I stopped by the theatre to pick up my reunion t-shirt. Then I walked along Electric Avenue and looked at the shops, some that were there when I was a playhouse actor and most that were not.  In the gift shop next to the theatre I heard some people talking about JK Simmons and how he had been walking around town like anybody.
“Yeah, he’s one of us,” said one of the men. 
Then they started to talk about his older brother David, “that big guy with the big voice”. He was a friend of mine when we were both still in Missoula going to school and involved with the Missoula Children’s Theatre and for the record he is the younger brother.  During one pre-production build, I rode out to Lolo in a truck with David to pick up some lumber or piece of equipment for a show and as we drove past the McDonalds I read the sign announcing “Chicken McNuggets”.  It was the first time in my life I’d seen those words and I laughed all the way to Lolo.   Chicken McNuggets.  Who thought that would last.

Who knew that 50 years after some college kids showed up to put on plays in the sleepy town of Bigfork, Montana, that the theatre would be the centerpiece of the town’s vibrant summer tourist industry.  There was much praise for Don and Jude Thompson who have run the playhouse for most of it’s history, but also much praise and admiration for Bo Brown who started the theater company in 1960.  He gave a lovely speech at the gala.   I can imagine how inspirational and charismatic he must have been as a young man.  When he was done after 8 years, he turned the theatre over to DT who with his wife Jude grew it too what it is today.  For several years in the 1970’s when Jim Caron was in the company, actors who didn’t have anything better to do spend the winter with Jim and the Missoula Children’s Theatre Association.  I was one of the kids they worked with back then.  I talked my parents into taking me up to Bigfork to see the professional theater.
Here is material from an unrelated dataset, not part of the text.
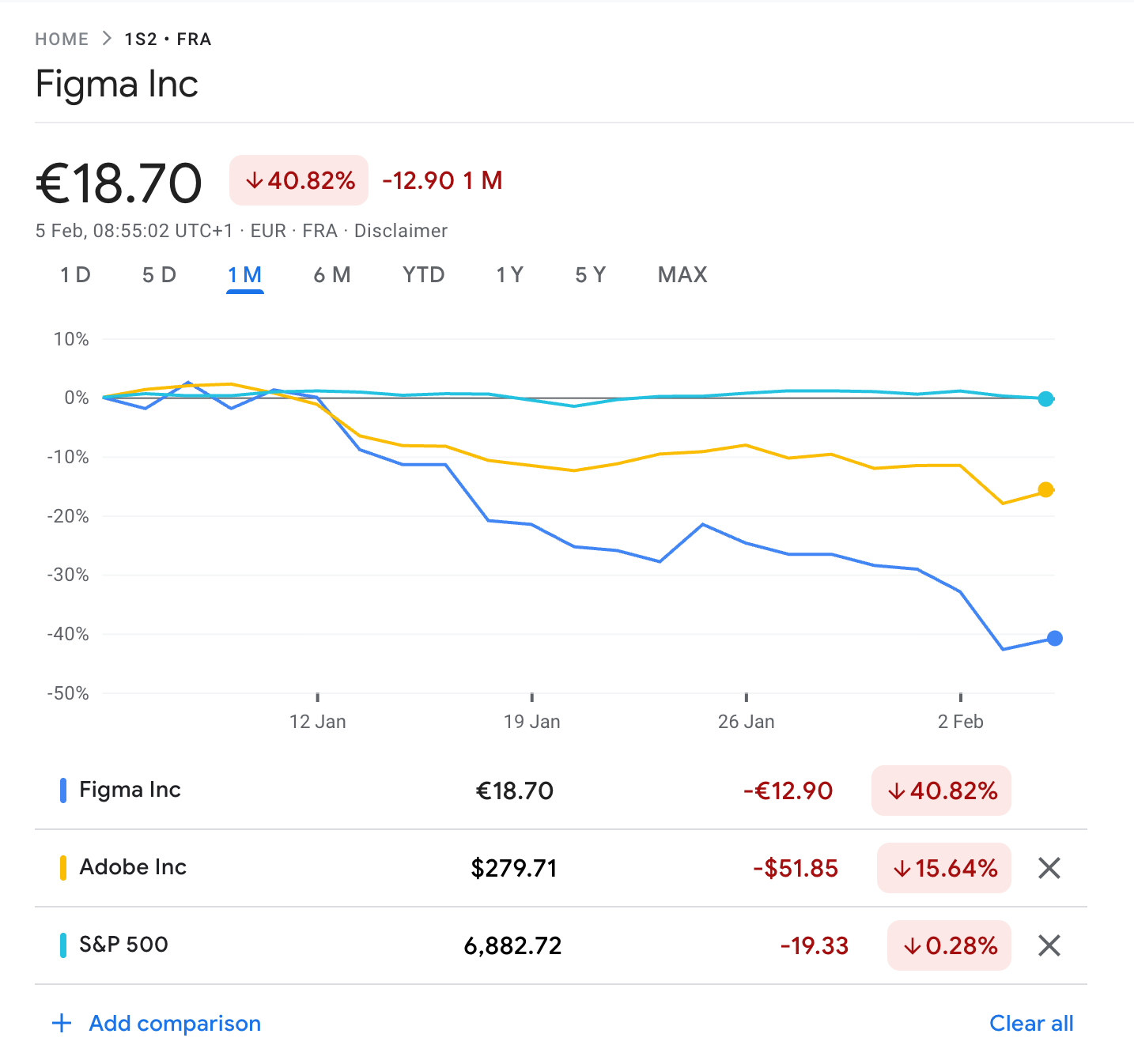The height and width of the screenshot is (1064, 1134).
Task: Click the blue Figma endpoint dot on chart
Action: pyautogui.click(x=1054, y=638)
We would camp and fish and in the evening my dad would row my mother and I and sometimes my sister to the dock at Bigfork and we would get out of the boat and go up the hill and attend the theater in the old building.  (We bought the orange drink Bo Brown mentioned in his speech.)  I would buy the program and ask everyone in the company for their autograph.  Even 5-year-old Gavin Thompson who played the youngest Snow child in Carousel printed his first name over his picture in my program.  He’s married now with children and a career in technical theatre.

The number of Bigfork Alumni still in the business is a testament to the quality of performers and technicians Don and Jude hired.  Others have equally impressive jobs in academics and health care.  At the party one actor was talking to a musician about a successful Broadway musical he had been in which had a group dynamic and creative smart caring people at the helm that had reminded him of the Bigfork Summer Playhouse.